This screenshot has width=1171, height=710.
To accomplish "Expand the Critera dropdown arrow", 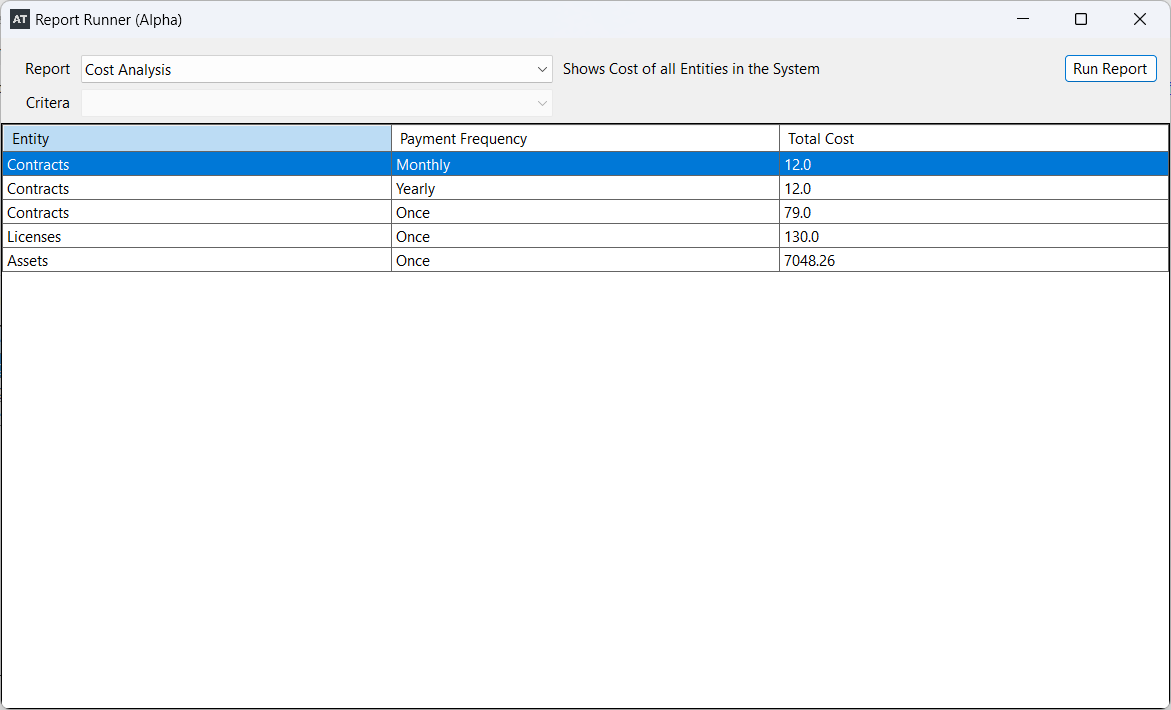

==

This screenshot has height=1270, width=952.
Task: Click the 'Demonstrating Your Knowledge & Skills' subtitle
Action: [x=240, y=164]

◆ Task requirements ◆
Copy out the lines above from the line containing "This screenshot has width=1171, height=710." through the line containing "the Critera dropdown", exactly, and keep the pictures out.

◆ Solution for this task ◆
This screenshot has width=1171, height=710.
To accomplish "Expand the Critera dropdown arrow", 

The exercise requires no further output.